Create the target folder for your index folder (Linux — /home/wrox/sphinx/source; Windows — C:\Sphinx\data) and an empty wroxSrc.spl file inside it. As always, make sure the paths are valid for your operating system. In the Windows configuration file, you will see in some places, the @CONFDIR@ variable. It is a placeholder and you must change these paths to correct ones like C:\Sphinx\data\wroxSrc.

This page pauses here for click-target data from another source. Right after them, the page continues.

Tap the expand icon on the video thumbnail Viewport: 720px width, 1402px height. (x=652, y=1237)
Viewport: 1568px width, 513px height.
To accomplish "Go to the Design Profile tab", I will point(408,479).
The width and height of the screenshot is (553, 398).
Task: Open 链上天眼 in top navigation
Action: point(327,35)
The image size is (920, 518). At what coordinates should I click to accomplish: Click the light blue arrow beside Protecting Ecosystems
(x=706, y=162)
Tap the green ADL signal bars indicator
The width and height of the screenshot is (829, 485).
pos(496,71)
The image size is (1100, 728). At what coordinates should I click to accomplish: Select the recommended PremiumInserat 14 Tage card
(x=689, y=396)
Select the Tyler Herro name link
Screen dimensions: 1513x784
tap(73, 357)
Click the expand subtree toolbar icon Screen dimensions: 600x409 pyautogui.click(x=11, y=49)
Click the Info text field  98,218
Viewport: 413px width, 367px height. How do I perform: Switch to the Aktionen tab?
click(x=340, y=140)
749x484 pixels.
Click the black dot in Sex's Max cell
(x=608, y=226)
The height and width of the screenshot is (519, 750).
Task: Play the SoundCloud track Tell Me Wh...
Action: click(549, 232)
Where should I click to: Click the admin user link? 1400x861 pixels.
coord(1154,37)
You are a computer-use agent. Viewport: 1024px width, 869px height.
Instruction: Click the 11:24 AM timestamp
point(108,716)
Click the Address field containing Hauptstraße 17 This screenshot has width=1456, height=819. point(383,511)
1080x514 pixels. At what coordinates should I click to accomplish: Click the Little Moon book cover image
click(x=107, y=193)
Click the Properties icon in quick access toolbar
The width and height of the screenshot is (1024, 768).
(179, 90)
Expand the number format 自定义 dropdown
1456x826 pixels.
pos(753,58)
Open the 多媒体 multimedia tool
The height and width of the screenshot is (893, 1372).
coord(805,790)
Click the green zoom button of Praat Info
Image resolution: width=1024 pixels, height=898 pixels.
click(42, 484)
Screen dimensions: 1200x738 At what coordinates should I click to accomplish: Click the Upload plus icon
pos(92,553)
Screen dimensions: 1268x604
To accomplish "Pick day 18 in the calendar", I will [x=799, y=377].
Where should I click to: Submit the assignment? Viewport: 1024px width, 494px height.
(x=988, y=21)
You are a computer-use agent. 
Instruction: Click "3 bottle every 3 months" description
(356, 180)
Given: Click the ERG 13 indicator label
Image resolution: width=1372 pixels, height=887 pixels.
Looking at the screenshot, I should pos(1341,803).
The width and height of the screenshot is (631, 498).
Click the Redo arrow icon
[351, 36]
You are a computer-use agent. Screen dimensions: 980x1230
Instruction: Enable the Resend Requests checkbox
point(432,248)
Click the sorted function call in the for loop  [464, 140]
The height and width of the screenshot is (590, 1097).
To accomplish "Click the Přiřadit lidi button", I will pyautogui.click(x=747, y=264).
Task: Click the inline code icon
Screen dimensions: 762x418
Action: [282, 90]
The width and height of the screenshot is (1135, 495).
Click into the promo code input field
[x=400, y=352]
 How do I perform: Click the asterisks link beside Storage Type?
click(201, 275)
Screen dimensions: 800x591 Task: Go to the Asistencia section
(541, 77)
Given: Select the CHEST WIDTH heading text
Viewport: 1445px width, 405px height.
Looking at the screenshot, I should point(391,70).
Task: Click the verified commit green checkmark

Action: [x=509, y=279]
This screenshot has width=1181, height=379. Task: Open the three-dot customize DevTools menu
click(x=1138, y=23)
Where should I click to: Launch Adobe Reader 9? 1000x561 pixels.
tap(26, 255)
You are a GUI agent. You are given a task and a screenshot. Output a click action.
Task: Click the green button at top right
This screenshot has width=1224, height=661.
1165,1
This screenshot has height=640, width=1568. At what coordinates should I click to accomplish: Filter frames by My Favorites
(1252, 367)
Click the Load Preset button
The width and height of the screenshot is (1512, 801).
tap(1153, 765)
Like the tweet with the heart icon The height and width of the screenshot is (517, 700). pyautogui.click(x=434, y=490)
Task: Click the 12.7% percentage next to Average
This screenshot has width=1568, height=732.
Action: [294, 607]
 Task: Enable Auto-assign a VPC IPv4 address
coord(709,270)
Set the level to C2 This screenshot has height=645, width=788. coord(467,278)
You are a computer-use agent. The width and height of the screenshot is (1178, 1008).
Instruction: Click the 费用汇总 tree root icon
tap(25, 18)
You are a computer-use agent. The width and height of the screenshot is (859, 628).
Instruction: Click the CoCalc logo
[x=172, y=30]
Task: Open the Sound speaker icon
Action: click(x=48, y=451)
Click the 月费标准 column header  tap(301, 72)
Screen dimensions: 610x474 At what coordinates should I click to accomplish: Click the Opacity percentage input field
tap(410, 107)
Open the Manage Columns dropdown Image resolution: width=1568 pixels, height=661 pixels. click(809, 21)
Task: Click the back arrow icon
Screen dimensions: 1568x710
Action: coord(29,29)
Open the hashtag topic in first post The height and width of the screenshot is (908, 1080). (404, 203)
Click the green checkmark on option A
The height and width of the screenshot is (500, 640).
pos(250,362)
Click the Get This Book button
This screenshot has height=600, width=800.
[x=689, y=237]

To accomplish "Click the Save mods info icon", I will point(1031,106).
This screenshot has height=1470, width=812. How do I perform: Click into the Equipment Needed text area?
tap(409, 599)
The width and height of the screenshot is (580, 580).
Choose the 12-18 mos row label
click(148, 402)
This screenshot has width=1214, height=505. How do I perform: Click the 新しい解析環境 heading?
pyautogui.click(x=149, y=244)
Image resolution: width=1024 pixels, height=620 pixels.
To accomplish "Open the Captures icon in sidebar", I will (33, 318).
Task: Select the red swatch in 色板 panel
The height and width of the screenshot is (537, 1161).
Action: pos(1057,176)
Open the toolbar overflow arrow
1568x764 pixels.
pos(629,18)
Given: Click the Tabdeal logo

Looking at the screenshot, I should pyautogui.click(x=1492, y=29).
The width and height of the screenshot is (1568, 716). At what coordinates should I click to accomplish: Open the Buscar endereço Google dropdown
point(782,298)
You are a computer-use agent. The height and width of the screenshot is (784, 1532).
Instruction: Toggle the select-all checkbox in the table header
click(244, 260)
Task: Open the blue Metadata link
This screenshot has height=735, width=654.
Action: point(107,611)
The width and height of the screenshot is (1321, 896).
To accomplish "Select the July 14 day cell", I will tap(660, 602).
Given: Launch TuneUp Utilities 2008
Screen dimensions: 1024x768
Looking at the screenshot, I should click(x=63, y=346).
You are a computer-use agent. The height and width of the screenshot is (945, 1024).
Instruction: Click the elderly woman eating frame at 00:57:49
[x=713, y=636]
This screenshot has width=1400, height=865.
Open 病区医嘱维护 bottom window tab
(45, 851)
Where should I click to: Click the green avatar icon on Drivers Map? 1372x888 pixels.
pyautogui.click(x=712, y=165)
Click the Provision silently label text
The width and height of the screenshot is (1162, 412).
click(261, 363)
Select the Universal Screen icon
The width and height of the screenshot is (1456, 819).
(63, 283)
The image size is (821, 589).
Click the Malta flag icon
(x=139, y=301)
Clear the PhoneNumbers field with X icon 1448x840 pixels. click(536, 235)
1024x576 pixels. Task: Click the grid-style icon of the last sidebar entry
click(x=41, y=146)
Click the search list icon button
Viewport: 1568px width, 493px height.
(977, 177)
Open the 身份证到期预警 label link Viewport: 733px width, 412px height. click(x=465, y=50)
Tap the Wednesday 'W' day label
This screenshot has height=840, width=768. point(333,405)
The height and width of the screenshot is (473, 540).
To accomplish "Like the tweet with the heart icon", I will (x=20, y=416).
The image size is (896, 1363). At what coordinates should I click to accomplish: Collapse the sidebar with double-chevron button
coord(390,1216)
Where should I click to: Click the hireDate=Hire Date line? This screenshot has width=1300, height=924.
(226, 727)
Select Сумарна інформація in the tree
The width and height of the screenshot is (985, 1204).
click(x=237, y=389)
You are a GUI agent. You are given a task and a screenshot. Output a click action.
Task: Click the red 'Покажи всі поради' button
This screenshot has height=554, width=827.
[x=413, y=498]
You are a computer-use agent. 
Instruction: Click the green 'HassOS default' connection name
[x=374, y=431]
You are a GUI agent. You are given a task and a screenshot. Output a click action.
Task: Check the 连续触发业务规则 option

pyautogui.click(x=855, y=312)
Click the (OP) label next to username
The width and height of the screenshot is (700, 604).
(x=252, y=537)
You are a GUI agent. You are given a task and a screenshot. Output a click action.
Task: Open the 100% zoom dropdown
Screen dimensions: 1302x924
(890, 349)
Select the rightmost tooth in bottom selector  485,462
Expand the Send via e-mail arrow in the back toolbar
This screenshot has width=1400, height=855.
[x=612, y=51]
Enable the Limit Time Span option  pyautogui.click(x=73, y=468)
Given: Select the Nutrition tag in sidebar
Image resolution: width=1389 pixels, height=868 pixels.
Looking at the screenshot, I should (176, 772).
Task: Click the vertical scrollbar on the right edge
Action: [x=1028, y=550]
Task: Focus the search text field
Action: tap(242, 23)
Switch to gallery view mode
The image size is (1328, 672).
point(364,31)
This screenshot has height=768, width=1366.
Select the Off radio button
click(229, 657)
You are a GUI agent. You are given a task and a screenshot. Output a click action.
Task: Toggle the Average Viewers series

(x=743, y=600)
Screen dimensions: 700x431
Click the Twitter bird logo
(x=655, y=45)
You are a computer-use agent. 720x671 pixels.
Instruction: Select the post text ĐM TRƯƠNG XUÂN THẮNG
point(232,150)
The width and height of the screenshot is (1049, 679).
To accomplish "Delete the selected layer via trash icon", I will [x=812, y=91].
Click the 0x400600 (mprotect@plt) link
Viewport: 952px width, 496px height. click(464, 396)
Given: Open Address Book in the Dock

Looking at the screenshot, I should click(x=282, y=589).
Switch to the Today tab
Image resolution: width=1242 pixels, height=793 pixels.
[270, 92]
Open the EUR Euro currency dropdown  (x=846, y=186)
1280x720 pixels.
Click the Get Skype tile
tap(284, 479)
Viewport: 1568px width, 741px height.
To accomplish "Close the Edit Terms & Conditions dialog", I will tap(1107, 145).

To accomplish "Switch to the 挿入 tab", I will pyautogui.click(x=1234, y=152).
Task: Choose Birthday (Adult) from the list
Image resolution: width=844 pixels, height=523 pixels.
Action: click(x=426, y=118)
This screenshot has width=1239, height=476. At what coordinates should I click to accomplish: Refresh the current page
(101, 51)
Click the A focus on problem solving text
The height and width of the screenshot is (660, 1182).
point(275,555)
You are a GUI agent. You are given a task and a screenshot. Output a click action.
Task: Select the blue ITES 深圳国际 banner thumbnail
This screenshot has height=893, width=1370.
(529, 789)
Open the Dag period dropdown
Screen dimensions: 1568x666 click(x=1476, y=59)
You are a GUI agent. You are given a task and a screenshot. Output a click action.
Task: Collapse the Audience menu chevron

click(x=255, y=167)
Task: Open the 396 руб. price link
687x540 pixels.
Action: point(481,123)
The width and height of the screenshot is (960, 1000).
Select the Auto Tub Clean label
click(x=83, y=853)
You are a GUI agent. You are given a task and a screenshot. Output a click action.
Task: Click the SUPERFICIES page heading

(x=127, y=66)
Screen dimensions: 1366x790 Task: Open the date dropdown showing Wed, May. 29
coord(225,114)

Using the following tool, you can create the index (the parameter is the name of the index created in the configuration file):
$ indexer wroxIndex
It will consume the wroxSrc.spl file and create these files in the /data directory:
wroxSrc.spa wroxSrc.spd wroxSrc.sph wroxSrc.spi wroxSrc.spl wroxSrc.spm wroxSrc.spp
Now, run the Sphinx daemon so your application can access it to conduct search queries. It is a compiled C++ application, so it runs really fast. On Linux, you can run it just like this:
/etc/init.d/sphinxsearch start
On Windows, you need to add it to Windows Services first. It will be more convenient than starting it from the console every time manually. Create another folder: /log, in C:\Sphinx. You need to run the console as administrator. Find the cmd.exe executable (type cmd in the Windows 7 start menu), right-click it, and choose the shielded option. When you've got the admin console, run the following command:
$ searchd --install --config C:\Sphinx\sphinx.conf --servicename SphinxSearch
The console output should look like Figure 7-3 if everything went well.
Now, when you go to Windows Services, you can start this SphinxSearch daemon, as shown in Figure 7-4. Automatic startup means that this service will be started on demand, so you don't have to do it manually.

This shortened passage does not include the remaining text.